● **Provided text**:
□ □ □ □ □ □ □
By Sohrab Pirayesh | Indiewire October 16, 2012 at 11:30AM
Despite being an American, the fact that I was born in Iran didn’t escape the attention of Israeli security at Ben Gurion Airport. I was interrogated for three-and-a-half hours. Later that night, I had a panic attack. I dreamt that Israeli Tom Cruise and the IDF pre-crime unit broke into our hotel room and arrested me. I may have felt a little uneasy about my identity in America, but this was something entirely different — I was not welcome in Israel. Still, since turning back wasn’t an option, we forged ahead.
Without much of an agenda, we walked around Jerusalem and talked to people: students, cab drivers, shopkeepers, tourists and pilgrims. While filming them, we got a sense of their daily lives. We visited the Wailing Wall and the Yad Vashem museum, where Todd looked up his great-grandmother, a Holocaust survivor. We even tried to visit the Al Aqsa mosque, but I wasn’t allowed inside because I didn’t seem Muslim to the burly, prickly man that guarded it. Despite some bumps, in Jerusalem the conflict seemed surmountable. Jews and Arabs for the most part got along or stayed out of each other’s way. While there was tension, society functioned. Peace seemed possible.
□ □ □ □ □ □ □
● **Given records**:
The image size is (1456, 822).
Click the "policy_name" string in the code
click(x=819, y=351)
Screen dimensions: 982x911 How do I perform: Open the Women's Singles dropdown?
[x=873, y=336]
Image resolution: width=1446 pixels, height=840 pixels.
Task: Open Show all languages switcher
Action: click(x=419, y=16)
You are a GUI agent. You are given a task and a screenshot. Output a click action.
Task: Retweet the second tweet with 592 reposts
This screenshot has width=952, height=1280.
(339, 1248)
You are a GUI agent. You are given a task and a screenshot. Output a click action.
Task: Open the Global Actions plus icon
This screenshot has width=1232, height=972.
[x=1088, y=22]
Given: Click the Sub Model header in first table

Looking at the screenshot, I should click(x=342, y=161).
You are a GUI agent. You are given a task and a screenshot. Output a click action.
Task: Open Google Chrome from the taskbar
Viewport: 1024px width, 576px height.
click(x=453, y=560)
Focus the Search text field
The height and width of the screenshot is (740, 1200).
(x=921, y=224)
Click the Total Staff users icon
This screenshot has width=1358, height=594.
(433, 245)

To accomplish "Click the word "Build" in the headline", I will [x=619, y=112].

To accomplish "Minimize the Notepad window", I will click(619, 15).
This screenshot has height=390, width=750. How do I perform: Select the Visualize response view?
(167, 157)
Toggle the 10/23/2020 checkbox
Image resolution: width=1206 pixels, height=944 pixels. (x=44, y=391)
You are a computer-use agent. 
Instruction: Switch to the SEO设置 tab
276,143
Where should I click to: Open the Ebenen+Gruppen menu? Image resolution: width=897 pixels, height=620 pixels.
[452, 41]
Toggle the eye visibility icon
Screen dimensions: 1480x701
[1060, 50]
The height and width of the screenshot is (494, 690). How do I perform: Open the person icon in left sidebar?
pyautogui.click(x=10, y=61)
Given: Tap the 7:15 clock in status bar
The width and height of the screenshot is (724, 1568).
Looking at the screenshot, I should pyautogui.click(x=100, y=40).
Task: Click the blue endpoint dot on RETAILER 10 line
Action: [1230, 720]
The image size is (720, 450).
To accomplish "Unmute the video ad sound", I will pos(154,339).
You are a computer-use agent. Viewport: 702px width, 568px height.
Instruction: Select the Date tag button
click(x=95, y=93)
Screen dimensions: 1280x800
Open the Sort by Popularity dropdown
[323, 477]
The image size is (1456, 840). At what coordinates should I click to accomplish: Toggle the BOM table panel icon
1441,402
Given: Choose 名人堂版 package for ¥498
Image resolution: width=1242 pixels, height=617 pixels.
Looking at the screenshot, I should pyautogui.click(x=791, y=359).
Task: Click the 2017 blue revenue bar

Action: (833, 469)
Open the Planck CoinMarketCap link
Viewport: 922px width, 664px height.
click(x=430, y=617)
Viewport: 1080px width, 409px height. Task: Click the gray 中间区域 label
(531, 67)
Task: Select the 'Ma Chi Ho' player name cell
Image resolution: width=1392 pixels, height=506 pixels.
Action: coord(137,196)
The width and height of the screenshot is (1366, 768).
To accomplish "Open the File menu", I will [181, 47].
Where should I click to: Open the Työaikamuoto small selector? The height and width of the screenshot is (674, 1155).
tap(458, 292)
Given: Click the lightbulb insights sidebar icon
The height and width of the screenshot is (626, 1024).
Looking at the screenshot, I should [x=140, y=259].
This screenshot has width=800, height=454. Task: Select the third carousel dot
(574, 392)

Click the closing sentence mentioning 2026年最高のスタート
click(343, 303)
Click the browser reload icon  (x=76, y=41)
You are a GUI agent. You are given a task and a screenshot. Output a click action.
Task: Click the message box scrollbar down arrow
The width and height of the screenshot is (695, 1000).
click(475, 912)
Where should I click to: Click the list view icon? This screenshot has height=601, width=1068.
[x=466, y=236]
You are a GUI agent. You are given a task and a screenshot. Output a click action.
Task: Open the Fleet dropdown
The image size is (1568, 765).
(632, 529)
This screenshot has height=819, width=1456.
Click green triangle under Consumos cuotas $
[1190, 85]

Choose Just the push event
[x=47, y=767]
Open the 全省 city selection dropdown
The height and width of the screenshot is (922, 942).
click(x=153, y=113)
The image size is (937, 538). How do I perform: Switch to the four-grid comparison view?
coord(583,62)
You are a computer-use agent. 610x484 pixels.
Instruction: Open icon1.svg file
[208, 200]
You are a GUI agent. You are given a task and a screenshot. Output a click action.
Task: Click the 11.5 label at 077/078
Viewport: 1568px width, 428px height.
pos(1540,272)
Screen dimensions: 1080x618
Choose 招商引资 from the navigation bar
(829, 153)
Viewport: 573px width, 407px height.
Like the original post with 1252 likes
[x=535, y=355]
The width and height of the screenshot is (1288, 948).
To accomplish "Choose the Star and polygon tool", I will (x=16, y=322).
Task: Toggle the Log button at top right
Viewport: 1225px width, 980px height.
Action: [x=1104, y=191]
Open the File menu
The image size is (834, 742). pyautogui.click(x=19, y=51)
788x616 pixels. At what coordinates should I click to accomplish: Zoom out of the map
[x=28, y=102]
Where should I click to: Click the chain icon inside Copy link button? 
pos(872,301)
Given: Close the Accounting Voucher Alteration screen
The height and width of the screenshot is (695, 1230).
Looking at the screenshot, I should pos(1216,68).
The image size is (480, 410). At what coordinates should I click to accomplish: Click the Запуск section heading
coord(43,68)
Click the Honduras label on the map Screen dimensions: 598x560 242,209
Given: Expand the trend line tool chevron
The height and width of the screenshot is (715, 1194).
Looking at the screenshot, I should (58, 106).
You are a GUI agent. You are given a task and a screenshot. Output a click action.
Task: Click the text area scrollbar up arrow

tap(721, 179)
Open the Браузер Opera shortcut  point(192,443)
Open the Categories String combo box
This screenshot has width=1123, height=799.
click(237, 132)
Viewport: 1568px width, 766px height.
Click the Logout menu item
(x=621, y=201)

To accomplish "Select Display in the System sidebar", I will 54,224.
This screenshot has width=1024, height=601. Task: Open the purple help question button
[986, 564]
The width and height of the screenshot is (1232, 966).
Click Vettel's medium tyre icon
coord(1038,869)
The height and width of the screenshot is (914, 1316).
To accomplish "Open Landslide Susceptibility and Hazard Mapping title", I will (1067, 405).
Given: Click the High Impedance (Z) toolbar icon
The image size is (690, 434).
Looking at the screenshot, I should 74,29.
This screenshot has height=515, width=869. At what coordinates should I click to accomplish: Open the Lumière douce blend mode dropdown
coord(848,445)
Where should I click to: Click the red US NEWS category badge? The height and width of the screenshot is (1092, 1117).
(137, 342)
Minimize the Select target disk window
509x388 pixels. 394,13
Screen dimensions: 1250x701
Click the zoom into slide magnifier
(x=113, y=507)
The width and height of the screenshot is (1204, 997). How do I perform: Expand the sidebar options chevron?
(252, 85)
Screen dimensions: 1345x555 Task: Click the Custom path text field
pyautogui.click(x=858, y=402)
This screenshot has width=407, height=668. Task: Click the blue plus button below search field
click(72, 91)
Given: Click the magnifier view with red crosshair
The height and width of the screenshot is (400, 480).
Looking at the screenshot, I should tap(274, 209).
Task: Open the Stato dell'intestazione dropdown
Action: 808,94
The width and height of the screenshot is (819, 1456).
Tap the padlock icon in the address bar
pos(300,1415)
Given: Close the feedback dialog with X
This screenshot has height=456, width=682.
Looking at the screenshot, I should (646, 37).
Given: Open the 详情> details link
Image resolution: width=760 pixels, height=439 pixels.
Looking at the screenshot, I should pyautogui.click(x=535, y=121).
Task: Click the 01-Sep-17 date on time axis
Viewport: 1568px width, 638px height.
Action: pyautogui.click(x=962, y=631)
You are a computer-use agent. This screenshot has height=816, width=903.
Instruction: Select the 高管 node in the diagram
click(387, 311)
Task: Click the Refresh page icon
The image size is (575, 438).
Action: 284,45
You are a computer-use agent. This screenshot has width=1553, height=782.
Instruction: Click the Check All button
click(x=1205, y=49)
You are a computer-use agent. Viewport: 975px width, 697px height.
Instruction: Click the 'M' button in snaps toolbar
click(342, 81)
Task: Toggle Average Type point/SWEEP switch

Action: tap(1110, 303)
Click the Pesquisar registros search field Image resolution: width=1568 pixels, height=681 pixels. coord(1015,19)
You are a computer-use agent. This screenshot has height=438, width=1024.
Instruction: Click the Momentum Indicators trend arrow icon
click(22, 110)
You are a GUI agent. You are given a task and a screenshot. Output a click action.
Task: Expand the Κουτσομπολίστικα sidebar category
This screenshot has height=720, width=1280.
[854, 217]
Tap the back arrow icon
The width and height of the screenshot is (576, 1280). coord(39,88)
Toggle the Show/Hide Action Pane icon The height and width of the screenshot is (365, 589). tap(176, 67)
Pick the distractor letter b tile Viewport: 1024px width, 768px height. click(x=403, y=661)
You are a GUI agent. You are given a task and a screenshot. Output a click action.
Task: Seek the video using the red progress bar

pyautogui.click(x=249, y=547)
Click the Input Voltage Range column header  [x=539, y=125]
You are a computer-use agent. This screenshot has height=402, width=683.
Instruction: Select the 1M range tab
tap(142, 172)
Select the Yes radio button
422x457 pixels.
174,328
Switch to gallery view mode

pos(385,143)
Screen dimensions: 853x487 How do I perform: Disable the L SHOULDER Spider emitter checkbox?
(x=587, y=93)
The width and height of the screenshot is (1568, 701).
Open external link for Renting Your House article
□ □ □ □ □ □ □
● **Task instructions**:
(a) In the Indiewire piece, rewrite the passage from "Without much of" up to and including "Peace seemed possible.", replacing "Jerusalem" with "the Old City".
(b) According to the Indiewire piece, how long was the writer interrogated by Israeli security at Ben Gurion Airport?
Use only the Indiewire piece to work out your answers.

● **Task solutions**:
(a)
Without much of an agenda, we walked around the Old City and talked to people: students, cab drivers, shopkeepers, tourists and pilgrims. While filming them, we got a sense of their daily lives. We visited the Wailing Wall and the Yad Vashem museum, where Todd looked up his great-grandmother, a Holocaust survivor. We even tried to visit the Al Aqsa mosque, but I wasn’t allowed inside because I didn’t seem Muslim to the burly, prickly man that guarded it. Despite some bumps, in the Old City the conflict seemed surmountable. Jews and Arabs for the most part got along or stayed out of each other’s way. While there was tension, society functioned. Peace seemed possible.

(b) Three and a half hours.